Matthew Shapiro, with the state chapter of the National Alliance on Mental Health, praised the governor and Senate for addressing this in their budgets, but is disappointed it was omitted from the Assembly's.
Cost, a lack of insurance coverage and network adequacy leads to about 36% of people to decide not to seek mental health care, Shapiro said.
"Making sure people have access to mental health care in a timely manner, and that it's covered, is our primary concern," he said, adding the governor's plan to create more school clinics would improve ease of access to care for students and their families.
"Those services need to be covered right now," Shapiro said. "And right now, they wouldn't be. ... We're really urging the Assembly to join that cause as well."
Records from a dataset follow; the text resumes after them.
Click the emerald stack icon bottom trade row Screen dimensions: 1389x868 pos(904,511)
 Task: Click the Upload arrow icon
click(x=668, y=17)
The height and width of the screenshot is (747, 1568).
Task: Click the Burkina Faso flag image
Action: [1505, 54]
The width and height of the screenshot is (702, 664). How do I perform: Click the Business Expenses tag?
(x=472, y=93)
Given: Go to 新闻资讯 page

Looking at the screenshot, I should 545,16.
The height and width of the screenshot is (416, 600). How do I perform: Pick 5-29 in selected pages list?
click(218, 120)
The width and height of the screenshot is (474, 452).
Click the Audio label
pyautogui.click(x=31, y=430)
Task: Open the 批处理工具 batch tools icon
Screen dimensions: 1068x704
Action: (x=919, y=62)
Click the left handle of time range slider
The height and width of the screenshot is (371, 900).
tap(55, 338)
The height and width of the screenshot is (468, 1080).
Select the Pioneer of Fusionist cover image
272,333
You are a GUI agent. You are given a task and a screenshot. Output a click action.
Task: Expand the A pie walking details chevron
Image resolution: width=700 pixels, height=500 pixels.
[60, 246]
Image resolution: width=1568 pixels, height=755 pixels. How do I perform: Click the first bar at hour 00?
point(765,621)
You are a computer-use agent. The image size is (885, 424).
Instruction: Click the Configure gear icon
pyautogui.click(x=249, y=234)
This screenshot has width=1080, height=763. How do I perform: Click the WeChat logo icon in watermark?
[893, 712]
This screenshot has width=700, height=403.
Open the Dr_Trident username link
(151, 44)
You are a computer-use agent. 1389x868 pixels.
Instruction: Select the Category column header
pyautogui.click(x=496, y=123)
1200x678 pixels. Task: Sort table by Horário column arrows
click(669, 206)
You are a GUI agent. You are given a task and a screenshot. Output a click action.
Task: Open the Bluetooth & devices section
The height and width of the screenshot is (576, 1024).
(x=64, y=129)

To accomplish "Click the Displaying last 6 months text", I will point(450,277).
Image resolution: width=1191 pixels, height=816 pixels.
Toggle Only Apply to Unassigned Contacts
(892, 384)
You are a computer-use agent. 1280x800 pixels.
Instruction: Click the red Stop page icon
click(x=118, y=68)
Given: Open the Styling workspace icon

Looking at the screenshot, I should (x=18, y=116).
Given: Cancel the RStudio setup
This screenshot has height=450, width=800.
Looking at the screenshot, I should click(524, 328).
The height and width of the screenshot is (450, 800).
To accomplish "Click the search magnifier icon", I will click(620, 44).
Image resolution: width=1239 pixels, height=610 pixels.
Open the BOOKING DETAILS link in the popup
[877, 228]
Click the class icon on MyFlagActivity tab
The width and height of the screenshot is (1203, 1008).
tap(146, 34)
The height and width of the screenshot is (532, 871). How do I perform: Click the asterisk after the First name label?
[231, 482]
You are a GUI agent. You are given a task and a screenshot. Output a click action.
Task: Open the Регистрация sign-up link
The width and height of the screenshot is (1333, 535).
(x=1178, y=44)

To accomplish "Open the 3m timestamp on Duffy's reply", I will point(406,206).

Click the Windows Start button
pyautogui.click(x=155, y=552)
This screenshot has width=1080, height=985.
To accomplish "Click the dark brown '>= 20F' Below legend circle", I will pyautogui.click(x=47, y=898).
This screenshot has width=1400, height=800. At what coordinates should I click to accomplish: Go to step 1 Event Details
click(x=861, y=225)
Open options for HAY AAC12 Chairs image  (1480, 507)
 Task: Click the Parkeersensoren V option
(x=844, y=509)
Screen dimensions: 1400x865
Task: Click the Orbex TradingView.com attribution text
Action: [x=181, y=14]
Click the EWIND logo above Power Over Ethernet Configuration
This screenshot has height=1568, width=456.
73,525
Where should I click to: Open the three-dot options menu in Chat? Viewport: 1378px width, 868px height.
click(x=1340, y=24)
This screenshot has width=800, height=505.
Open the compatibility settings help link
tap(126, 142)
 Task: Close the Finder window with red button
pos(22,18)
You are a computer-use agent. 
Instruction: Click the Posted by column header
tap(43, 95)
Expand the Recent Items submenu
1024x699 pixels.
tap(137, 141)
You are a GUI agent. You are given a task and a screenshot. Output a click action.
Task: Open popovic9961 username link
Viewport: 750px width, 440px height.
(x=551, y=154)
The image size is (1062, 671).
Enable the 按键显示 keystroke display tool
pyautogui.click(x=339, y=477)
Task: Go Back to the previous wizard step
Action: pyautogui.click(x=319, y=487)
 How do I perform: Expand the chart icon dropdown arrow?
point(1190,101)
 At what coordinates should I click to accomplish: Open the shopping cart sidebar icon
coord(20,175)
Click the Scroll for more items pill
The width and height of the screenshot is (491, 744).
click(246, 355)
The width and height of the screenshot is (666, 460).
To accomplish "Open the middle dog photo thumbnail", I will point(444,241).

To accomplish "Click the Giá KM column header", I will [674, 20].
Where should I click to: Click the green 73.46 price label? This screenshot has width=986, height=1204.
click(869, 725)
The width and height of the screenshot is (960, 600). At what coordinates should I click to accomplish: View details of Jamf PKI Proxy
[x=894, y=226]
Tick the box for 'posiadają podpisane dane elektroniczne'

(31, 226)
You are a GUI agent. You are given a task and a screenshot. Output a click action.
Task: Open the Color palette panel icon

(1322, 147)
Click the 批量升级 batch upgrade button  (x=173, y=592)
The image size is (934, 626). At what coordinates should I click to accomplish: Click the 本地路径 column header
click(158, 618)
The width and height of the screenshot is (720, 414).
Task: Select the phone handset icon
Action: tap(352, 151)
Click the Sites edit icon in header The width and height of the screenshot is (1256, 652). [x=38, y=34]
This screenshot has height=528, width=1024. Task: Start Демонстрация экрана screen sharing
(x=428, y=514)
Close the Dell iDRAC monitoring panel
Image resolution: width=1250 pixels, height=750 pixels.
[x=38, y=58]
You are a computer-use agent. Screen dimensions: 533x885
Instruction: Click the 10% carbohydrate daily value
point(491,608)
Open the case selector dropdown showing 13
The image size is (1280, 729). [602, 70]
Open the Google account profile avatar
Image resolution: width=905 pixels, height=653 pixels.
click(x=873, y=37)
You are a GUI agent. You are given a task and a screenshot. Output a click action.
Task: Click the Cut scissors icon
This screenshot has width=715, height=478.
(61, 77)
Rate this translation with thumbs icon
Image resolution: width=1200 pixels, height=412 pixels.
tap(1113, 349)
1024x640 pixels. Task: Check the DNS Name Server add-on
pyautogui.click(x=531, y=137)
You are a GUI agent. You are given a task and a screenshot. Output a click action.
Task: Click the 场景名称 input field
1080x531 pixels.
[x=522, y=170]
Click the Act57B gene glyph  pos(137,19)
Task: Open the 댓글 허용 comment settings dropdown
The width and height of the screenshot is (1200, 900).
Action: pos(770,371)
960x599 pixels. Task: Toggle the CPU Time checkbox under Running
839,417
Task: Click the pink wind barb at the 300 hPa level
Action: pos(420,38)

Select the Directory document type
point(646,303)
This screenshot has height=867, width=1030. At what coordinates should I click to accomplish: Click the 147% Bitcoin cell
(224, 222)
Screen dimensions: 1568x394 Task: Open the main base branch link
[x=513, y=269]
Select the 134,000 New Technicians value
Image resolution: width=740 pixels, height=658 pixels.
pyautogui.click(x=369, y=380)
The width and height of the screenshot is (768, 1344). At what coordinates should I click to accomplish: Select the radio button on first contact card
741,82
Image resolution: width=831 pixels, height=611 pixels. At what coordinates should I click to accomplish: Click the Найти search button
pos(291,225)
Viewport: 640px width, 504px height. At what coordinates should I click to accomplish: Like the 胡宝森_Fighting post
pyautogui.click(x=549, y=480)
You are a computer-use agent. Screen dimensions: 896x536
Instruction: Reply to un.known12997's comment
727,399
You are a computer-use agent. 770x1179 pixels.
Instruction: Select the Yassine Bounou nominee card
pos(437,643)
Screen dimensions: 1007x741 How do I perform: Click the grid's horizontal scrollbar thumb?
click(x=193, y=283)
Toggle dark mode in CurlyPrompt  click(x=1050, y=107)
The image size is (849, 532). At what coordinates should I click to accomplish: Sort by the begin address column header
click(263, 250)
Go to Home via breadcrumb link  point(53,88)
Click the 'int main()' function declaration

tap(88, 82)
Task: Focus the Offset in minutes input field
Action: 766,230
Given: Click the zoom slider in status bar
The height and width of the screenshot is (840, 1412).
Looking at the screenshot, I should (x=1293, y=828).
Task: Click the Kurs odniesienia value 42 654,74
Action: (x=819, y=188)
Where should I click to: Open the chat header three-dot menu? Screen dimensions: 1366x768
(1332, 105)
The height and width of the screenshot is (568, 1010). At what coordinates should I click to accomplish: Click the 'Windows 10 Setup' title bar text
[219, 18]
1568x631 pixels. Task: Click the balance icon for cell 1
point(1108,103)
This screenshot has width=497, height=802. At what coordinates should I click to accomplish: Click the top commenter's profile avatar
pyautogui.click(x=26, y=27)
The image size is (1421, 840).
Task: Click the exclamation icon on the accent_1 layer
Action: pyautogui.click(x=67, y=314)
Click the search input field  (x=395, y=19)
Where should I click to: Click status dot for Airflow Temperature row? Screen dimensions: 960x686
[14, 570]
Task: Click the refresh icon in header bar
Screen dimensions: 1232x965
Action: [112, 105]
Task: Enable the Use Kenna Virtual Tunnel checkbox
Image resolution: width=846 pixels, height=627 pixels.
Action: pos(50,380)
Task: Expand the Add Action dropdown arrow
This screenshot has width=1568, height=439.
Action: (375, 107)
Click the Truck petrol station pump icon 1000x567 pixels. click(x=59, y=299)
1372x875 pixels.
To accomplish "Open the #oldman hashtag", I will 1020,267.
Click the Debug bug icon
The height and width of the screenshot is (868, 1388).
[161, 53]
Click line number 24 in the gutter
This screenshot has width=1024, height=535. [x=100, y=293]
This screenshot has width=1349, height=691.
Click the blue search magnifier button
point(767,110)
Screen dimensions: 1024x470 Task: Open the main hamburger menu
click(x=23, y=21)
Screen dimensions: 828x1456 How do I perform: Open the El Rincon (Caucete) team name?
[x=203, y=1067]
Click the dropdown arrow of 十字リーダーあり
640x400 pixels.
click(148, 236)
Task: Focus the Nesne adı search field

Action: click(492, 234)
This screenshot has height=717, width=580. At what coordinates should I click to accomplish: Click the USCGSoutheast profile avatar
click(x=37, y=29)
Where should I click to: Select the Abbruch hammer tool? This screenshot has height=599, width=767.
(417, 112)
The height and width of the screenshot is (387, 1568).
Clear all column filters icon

Advocates also want the Legislature to support Hochul's proposal to spend $30 million to increase inpatient beds for psychiatric treatment, reopen 150 more beds in facilities that closed during the pandemic and fine facilities that don't comply $2,000 per day.
The Senate proposed reducing the fine to $1,000 a day while the Assembly didn't include the provision to ensure beds reopen.
In the early days of the COVID-19 pandemic, former Gov. Andrew Cuomo instituted a mandate requiring all hospitals to keep 30% of their beds available to help with an over surge of coronavirus patients in other parts of the state. It was a catalyst for hospitals reducing the number of available psychiatric beds to meet the requirement.
"When we talk about hospital beds, in no way are we trying to return or to go back where hospitals are overused and asylums and things like that," Shapiro said. "Hospitals are really designed for acute stays, and are a necessary part of continuum for care. We don't want to overuse hospitals, but we want hospitals to be used more effectively."
People across the state typically wait days for an available psychiatric bed in a hospital, or are often placed on even lengthier waitlists.
Advocates also continue to push legislative leaders and the governor to strengthen the state's required procedures when a person seeking mental health care is admitted or discharged to a facility, and ways to connect them with other care available through local community organizations.